Interpretation and Management of Bone Age -0.9 Standard Deviations from Mean
A bone age of -0.9 standard deviations from the mean is within normal limits and generally requires no specific intervention, as it falls within the normal range of bone age variation (between -2.0 and +2.0 standard deviations).
Understanding Bone Age Assessment
Bone age is a measure of skeletal maturity determined by radiographic examination of the left wrist. It represents the degree of bone maturation compared to chronological age and is expressed as standard deviations from the mean.
- Normal range: Generally between -2.0 and +2.0 standard deviations from the mean
- Delayed bone age: Below -2.0 standard deviations
- Advanced bone age: Above +2.0 standard deviations
Clinical Significance of -0.9 SD Bone Age
A bone age of -0.9 SD indicates:
- Mild delay in skeletal maturation that is still within normal limits
- No immediate clinical concern requiring intervention
- Falls within expected variation of normal bone development
Assessment Considerations
When evaluating bone age results:
Radiographic assessment: Bone age is typically determined using hand and wrist X-rays, which reflect the maturity of different types of bones 1
Interpretation methods:
- Greulich-Pyle atlas
- Tanner-Whitehouse method
- Automated methods like BoneXpert (which have shown accuracy comparable to manual rating with precision of 0.17-0.18 years) 2
Context factors: Bone age may be affected by:
- Gender
- Nutritional status
- Metabolic factors
- Genetic factors
- Hormonal status 1
Management Recommendations
For a bone age of -0.9 SD:
No specific intervention required
- This finding is within normal limits
- Regular growth monitoring is sufficient
Follow-up considerations:
- Routine height and weight measurements at regular pediatric visits
- No need for additional bone age assessments unless other clinical concerns arise
When to consider reassessment:
- If growth velocity decreases significantly
- If there are new endocrine symptoms
- If height percentiles change substantially
When Further Evaluation Is Warranted
Consider additional evaluation only if:
- Bone age falls below -2.0 SD (significant delay)
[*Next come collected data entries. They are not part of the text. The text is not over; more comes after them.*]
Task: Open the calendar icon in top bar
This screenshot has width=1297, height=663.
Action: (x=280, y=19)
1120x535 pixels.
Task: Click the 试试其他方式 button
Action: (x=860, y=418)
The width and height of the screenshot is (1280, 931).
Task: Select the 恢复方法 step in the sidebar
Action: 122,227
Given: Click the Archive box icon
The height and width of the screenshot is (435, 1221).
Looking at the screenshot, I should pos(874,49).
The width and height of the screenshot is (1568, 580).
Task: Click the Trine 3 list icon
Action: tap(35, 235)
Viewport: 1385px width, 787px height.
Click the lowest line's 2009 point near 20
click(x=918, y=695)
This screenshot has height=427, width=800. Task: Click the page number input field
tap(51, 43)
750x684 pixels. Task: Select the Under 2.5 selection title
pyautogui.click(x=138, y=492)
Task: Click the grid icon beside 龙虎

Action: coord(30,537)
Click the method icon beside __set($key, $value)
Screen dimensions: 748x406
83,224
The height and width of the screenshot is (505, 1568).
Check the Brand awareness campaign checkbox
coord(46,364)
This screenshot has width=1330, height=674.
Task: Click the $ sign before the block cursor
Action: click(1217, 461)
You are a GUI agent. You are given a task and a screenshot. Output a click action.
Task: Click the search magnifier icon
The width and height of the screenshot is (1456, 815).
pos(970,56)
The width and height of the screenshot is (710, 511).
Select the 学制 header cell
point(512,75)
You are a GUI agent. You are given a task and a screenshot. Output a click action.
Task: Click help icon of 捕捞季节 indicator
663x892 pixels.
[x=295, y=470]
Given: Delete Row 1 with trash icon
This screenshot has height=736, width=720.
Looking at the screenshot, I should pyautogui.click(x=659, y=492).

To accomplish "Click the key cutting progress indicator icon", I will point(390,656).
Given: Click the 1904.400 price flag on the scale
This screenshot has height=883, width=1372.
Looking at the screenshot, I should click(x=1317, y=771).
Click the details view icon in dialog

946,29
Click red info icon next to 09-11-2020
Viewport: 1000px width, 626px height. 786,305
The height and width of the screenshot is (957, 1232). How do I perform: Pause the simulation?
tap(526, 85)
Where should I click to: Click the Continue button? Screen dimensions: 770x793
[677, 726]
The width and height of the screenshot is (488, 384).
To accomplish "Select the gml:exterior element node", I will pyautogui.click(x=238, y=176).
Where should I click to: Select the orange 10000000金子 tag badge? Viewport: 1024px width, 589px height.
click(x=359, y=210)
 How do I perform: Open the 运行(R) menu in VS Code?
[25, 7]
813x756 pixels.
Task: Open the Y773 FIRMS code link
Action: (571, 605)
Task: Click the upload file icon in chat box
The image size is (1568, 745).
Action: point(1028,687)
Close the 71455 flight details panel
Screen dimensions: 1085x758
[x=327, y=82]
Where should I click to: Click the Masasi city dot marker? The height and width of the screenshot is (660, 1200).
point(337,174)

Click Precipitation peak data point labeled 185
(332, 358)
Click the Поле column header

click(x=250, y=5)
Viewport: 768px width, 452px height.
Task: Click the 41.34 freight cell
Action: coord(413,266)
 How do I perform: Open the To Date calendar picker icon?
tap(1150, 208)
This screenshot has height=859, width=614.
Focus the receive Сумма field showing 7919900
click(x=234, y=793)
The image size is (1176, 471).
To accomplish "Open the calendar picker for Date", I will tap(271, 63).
- Clinical symptoms of endocrine disorders emerge
- Growth velocity decreases significantly
- Height falls below the 3rd percentile 3
Special Considerations
Chronic kidney disease: In children with CKD, bone age assessment is recommended to document open epiphyses for assessment of growth potential 3
Growth hormone considerations: Persistent growth failure (height below 3rd percentile and height velocity below 25th percentile) beyond 3 months in infants or 6 months in children might warrant further evaluation 3
Bone health monitoring: While a bone age of -0.9 SD does not indicate osteopenia or osteoporosis, maintaining good bone health through adequate calcium and vitamin D intake remains important for all children 4
Conclusion
A bone age of -0.9 standard deviations from the mean represents a normal variant in skeletal maturation and does not require specific intervention. Regular monitoring of growth parameters during routine pediatric care is sufficient.